De acordo com técnicos das áreas sociais ouvidos pela reportagem na condição de anonimato, dois fatores explicam os números baixos na distribuição de cestas neste ano. O primeiro é o maior foco na distribuição de renda direta às famílias por meio de programas sociais, como o Bolsa Família e do repasse emergencial de R$ 600.
O segundo fator foi uma mudança no olhar da gestão social, que começou a ser implementado a partir do governo Temer, em 2016, e foi aprofundada com Bolsonaro. Técnicos afirmam que há uma "má vontade" em manter determinadas políticas assistenciais no governo.
Na contramão de Bolsonaro, governos estaduais e de capitais do país preferem investir recursos emergenciais na distribuição de comida. A entrega de cestas básicas tem superado a transferência direta de renda na escolha das autoridades locais.
No Rio de Janeiro, por exemplo, o governo estadual prevê gastar mais de R$ 100 milhões na compra de 1 milhão de cestas básicas com recursos públicos e privados. Ao menos outros sete estados e 11 capitais vão distribuir kits de alimentos para famílias pobres. Outros entes preveem o uso de um cartão alimentação.

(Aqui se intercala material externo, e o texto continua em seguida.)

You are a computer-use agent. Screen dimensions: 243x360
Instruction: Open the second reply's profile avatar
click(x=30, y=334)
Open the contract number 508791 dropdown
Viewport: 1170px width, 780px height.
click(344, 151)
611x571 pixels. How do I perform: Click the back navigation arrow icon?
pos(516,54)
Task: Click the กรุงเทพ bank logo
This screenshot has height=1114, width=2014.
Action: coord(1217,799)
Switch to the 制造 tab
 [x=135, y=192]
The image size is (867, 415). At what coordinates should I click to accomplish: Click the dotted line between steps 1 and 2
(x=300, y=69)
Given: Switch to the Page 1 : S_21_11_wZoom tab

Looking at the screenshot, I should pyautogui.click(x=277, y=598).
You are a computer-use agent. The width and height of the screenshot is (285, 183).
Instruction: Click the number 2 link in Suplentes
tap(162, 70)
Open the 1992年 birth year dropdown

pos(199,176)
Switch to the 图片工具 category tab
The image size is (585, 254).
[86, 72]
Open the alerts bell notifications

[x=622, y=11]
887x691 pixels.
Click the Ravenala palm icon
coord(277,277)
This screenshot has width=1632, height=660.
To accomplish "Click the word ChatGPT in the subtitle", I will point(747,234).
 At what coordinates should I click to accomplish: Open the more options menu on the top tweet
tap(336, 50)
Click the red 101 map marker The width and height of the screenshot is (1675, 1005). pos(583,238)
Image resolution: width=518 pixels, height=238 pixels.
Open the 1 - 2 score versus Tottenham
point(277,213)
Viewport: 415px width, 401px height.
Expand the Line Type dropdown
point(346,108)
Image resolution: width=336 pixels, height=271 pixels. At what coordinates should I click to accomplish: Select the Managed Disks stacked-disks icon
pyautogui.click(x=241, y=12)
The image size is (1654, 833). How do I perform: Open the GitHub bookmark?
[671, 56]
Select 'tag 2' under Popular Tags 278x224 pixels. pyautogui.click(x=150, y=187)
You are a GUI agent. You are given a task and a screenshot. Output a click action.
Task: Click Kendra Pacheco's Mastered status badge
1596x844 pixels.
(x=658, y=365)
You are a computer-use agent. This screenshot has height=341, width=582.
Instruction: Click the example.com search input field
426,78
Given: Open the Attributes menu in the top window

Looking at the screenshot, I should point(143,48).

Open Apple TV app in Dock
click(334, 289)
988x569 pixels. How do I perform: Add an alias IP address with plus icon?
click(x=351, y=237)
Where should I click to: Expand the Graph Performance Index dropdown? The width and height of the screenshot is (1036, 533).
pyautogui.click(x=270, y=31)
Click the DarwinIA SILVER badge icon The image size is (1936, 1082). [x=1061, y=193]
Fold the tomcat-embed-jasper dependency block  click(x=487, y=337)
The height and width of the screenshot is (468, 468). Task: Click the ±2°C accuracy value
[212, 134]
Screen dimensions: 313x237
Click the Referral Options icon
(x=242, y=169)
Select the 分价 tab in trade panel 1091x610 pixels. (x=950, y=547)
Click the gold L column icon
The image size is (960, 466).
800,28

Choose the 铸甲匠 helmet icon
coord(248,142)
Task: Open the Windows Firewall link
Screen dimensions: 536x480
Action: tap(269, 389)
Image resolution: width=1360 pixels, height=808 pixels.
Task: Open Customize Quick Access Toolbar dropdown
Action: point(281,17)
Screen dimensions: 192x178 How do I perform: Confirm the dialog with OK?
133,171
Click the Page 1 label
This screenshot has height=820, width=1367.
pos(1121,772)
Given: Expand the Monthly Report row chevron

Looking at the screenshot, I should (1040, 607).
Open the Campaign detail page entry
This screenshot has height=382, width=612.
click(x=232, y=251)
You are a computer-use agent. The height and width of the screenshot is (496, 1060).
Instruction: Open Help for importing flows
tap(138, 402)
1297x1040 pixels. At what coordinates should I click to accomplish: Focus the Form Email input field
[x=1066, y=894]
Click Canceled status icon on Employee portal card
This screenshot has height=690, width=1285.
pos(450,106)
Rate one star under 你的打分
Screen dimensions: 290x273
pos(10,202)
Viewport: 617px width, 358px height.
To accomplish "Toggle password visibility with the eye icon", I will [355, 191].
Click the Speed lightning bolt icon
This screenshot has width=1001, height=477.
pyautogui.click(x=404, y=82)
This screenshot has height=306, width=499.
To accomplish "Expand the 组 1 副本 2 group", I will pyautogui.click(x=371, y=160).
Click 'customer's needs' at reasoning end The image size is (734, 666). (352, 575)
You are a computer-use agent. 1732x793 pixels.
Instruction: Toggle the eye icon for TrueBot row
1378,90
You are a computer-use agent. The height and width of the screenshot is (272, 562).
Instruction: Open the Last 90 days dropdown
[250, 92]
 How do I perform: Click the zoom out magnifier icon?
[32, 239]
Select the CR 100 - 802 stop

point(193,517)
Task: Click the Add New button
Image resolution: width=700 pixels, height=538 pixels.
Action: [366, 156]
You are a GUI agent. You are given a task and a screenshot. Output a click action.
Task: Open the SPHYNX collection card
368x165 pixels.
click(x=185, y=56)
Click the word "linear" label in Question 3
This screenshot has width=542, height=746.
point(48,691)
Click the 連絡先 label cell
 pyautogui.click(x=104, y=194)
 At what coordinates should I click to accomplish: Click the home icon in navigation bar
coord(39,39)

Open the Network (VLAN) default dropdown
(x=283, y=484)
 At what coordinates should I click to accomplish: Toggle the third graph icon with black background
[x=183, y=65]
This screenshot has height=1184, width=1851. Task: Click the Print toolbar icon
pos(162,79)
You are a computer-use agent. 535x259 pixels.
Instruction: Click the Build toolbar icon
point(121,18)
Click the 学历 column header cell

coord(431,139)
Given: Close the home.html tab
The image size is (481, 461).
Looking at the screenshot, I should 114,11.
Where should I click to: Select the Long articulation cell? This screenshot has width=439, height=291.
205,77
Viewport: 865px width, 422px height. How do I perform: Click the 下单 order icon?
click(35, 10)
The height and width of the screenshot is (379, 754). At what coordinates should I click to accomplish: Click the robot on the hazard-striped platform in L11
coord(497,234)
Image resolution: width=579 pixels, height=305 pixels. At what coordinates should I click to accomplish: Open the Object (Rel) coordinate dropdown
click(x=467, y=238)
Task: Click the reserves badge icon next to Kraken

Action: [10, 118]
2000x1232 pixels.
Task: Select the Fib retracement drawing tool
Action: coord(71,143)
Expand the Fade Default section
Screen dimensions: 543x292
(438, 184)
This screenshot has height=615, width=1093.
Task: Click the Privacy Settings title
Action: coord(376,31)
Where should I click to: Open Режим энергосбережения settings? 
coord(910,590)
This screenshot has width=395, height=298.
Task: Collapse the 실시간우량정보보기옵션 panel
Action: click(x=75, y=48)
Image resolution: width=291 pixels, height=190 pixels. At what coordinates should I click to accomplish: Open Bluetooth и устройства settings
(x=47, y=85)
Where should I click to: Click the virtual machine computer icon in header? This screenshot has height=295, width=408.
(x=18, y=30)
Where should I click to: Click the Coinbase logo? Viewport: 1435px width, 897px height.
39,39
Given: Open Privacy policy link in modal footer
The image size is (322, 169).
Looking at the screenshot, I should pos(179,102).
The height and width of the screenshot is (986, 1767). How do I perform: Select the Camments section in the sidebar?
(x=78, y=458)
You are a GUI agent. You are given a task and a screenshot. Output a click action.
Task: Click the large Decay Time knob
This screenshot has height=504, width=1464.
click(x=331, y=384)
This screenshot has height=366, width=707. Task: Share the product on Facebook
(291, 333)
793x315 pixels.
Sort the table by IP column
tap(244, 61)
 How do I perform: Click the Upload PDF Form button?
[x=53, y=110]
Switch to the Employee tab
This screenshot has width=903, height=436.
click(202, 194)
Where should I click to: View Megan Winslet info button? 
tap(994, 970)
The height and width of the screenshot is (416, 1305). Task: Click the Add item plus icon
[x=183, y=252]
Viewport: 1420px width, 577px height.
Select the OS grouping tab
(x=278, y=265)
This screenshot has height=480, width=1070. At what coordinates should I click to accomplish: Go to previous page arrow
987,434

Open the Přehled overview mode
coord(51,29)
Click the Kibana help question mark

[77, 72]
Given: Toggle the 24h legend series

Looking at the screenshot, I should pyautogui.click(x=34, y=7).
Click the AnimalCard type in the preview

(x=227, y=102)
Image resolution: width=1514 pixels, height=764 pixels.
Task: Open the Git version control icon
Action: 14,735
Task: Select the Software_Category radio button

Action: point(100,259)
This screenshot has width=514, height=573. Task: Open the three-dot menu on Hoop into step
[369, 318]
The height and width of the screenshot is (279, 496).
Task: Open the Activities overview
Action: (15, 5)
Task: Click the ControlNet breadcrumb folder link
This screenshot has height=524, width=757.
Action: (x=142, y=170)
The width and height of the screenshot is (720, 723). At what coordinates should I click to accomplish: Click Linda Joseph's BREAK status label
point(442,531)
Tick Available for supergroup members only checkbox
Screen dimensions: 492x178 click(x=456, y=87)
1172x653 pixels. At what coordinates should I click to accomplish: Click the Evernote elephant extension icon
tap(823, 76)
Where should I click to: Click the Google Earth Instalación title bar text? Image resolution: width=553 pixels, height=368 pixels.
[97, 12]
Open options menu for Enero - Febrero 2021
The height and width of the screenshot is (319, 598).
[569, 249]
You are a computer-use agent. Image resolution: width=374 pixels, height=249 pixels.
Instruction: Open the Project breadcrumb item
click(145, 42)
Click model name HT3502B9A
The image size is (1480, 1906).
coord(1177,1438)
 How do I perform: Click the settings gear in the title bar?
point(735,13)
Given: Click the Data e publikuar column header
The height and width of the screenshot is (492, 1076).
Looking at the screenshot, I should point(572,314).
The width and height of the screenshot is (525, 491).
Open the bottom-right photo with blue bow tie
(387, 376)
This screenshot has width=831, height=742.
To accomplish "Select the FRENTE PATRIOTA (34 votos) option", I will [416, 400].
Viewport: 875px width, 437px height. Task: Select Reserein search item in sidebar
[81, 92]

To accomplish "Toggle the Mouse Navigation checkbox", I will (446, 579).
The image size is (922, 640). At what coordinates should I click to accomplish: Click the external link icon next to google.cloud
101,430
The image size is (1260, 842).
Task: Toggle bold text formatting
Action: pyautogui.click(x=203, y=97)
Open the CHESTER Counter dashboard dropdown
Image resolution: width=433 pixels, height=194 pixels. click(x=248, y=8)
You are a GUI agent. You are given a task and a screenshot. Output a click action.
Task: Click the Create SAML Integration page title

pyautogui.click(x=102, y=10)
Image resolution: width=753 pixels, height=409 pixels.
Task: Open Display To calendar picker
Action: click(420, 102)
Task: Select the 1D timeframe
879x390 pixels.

Por meio da assessoria de imprensa, o Ministério da Mulher, da Família e dos Direitos Humanos afirmou que os valores a serem distribuídos são em caráter excepcional e "não se confundem nem substituem a política de aquisição e distribuição de alimentos" desenvolvida ao longo ano. A pasta afirmou que, no momento, não há previsão de novas compras, uma vez que os povos e comunidades tradicionais mais vulneráveis serão atendidos por essa iniciativa.